> What is expected
Please take the lines from the one holding "Politique des cookies (957, 1419)" through the one holding "8 ideja za poklon" in the data below and copy them exactly.

> Input data
────────────────────
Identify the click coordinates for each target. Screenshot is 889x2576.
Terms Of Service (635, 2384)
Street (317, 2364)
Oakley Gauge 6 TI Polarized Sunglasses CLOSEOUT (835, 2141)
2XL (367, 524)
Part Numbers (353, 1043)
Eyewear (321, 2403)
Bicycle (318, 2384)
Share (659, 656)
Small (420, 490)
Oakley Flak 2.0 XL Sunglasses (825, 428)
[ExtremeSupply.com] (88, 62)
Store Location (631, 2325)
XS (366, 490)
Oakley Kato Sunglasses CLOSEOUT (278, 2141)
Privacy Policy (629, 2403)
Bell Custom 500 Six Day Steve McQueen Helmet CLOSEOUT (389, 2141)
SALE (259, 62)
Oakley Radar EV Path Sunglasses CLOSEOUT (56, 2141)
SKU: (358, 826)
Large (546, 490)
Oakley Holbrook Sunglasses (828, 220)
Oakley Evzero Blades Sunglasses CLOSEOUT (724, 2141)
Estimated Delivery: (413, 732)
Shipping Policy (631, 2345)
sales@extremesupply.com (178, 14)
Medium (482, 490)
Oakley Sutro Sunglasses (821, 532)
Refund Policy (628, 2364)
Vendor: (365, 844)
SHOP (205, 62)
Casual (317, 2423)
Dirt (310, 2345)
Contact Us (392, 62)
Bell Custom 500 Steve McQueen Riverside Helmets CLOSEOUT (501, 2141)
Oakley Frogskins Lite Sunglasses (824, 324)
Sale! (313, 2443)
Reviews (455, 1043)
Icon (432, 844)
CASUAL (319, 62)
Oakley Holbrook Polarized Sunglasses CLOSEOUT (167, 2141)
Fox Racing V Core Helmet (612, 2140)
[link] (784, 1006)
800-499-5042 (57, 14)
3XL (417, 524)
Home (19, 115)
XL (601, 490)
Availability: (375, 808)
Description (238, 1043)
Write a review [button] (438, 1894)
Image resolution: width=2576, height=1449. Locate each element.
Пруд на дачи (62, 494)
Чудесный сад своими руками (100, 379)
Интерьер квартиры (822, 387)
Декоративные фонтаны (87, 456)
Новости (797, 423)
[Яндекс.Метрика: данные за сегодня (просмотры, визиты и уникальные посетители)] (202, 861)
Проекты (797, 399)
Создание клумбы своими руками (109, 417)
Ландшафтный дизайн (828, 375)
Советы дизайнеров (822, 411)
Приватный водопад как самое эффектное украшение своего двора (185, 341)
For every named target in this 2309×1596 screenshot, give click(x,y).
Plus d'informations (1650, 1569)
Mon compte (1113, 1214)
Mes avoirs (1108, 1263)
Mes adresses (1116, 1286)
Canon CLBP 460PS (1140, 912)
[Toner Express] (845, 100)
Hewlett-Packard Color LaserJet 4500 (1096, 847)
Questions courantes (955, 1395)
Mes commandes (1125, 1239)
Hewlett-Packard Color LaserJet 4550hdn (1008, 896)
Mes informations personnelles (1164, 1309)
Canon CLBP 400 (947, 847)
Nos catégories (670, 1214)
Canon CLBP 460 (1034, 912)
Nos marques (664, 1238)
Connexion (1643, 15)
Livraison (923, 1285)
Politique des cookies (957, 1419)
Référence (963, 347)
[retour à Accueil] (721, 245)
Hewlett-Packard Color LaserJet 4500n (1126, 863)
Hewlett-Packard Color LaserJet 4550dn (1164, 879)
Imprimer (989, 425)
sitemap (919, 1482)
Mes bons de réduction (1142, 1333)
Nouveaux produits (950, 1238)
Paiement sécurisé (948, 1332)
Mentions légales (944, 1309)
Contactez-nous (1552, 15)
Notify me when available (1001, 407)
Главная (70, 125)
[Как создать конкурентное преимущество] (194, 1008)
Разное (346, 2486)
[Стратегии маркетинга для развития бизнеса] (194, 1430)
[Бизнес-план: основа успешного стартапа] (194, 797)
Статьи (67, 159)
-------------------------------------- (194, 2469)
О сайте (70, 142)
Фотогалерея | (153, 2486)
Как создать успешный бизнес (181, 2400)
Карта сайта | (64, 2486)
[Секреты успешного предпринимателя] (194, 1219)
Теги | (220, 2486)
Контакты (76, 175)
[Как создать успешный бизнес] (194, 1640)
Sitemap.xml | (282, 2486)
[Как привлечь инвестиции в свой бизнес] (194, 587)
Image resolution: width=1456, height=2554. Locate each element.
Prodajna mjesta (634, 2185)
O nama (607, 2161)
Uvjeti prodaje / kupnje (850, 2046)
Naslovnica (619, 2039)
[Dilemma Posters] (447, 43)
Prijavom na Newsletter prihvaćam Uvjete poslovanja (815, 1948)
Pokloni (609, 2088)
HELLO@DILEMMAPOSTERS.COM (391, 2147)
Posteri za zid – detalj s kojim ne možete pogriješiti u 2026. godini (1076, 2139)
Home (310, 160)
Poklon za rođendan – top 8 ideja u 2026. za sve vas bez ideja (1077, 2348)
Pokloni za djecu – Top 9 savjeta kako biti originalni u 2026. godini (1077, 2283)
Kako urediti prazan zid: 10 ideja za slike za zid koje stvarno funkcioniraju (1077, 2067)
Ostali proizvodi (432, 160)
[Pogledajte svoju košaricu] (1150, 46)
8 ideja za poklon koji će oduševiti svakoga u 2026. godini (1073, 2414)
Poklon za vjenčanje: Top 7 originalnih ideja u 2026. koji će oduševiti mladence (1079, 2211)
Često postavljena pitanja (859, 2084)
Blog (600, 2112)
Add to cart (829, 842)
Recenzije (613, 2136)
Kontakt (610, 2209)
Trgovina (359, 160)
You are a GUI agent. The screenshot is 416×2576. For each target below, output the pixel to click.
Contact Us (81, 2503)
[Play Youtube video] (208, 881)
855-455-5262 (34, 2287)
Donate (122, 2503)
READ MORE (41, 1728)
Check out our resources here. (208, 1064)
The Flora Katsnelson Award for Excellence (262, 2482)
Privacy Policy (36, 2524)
────────────────────
> Solution below
Politique des cookies (957, 1419)
Référence (963, 347)
[retour à Accueil] (721, 245)
Hewlett-Packard Color LaserJet 4500n (1126, 863)
Hewlett-Packard Color LaserJet 4550dn (1164, 879)
Imprimer (989, 425)
sitemap (919, 1482)
Mes bons de réduction (1142, 1333)
Nouveaux produits (950, 1238)
Paiement sécurisé (948, 1332)
Mentions légales (944, 1309)
Contactez-nous (1552, 15)
Notify me when available (1001, 407)
Главная (70, 125)
[Как создать конкурентное преимущество] (194, 1008)
Разное (346, 2486)
[Стратегии маркетинга для развития бизнеса] (194, 1430)
[Бизнес-план: основа успешного стартапа] (194, 797)
Статьи (67, 159)
-------------------------------------- (194, 2469)
О сайте (70, 142)
Фотогалерея | (153, 2486)
Как создать успешный бизнес (181, 2400)
Карта сайта | (64, 2486)
[Секреты успешного предпринимателя] (194, 1219)
Теги | (220, 2486)
Контакты (76, 175)
[Как создать успешный бизнес] (194, 1640)
Sitemap.xml | (282, 2486)
[Как привлечь инвестиции в свой бизнес] (194, 587)
Image resolution: width=1456, height=2554. Locate each element.
Prodajna mjesta (634, 2185)
O nama (607, 2161)
Uvjeti prodaje / kupnje (850, 2046)
Naslovnica (619, 2039)
[Dilemma Posters] (447, 43)
Prijavom na Newsletter prihvaćam Uvjete poslovanja (815, 1948)
Pokloni (609, 2088)
HELLO@DILEMMAPOSTERS.COM (391, 2147)
Posteri za zid – detalj s kojim ne možete pogriješiti u 2026. godini (1076, 2139)
Home (310, 160)
Poklon za rođendan – top 8 ideja u 2026. za sve vas bez ideja (1077, 2348)
Pokloni za djecu – Top 9 savjeta kako biti originalni u 2026. godini (1077, 2283)
Kako urediti prazan zid: 10 ideja za slike za zid koje stvarno funkcioniraju (1077, 2067)
Ostali proizvodi (432, 160)
[Pogledajte svoju košaricu] (1150, 46)
8 ideja za poklon koji će oduševiti svakoga u 2026. godini (1073, 2414)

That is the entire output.